Natasha's Dance: A Cultural History of Russia
This is a book for anyone who is curious to discover Russia's past through the experiences of its intelligentsia, artists, writers, musicians and architects. Their perceptions, fantasies and attitudes about their country and its peasant majority played an important part in shaping events. Those who became exiles, lived under an idealistic belief in Russia's greatness but the ones who returned, almost without exception, fell foul of Stalin's ruthless system. A fascinating, accessible way to learn a lot of history.
(Jenny Baker - bwl 63 Winter 2011)

The Story of Russia
Figes’ aim in this readable and informative history of Russia’s thousand-year history is to illuminate the terrible precedents of horror, persecution and terror that might help decipher the motives for Putin’s war in the Ukraine. Myths too have shaped Russia’s past.  These reflect the structural continuities of Russian history, its geographic position, systems of belief, modes of rule, political ideas and social customs. Figes channels unsurpassed scholarship into a compulsive contribution to today’s geopolitical thinking.

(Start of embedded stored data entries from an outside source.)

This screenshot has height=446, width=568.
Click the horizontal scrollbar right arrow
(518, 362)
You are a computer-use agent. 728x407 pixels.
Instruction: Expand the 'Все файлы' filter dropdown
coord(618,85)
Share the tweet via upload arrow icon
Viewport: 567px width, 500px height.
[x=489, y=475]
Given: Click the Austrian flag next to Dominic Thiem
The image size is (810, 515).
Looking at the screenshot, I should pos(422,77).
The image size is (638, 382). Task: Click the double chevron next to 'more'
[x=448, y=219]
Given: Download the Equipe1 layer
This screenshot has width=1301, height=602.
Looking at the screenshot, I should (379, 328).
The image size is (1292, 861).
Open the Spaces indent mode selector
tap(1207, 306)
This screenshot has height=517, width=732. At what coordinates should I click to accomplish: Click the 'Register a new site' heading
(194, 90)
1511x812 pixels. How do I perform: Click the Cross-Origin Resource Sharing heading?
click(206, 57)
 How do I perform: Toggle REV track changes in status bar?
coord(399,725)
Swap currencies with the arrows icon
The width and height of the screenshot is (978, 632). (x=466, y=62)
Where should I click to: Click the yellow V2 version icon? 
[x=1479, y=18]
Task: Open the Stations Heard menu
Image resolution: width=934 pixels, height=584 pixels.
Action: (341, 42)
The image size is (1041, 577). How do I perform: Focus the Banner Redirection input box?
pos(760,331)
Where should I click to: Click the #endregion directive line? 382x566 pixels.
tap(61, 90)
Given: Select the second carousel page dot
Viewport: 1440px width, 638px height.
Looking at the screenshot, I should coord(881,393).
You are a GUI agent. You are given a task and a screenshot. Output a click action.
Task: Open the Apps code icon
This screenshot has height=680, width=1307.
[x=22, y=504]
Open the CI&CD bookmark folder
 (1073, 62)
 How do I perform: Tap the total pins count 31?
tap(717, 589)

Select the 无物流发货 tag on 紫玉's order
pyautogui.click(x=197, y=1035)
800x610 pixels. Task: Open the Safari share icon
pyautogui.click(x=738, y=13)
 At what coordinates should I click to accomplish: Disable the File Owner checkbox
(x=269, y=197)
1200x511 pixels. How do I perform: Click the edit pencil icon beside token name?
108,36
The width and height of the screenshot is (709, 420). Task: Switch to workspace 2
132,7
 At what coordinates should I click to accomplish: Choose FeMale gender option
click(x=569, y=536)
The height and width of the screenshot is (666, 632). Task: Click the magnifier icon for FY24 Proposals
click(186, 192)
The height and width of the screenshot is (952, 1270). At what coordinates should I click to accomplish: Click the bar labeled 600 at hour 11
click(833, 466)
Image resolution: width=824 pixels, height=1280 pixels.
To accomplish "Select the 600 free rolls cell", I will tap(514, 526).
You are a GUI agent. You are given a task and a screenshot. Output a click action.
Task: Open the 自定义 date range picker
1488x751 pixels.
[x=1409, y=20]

(Jeremy Miller - bwl 107 Winter 2023)

The Whisperers: Private Life in Stalin's Russia
This magnificent book details the testimony of the countless ordinary Russians who were consumed into Stalin's murderous tyranny in the name of a perverted form of socialism. It sapped the moral fibre of the state. Its poisonous residue remains. Recently the offices of Memorial in which these records were kept was raided. No doubt by shadowy organs of the state. Plus ça change.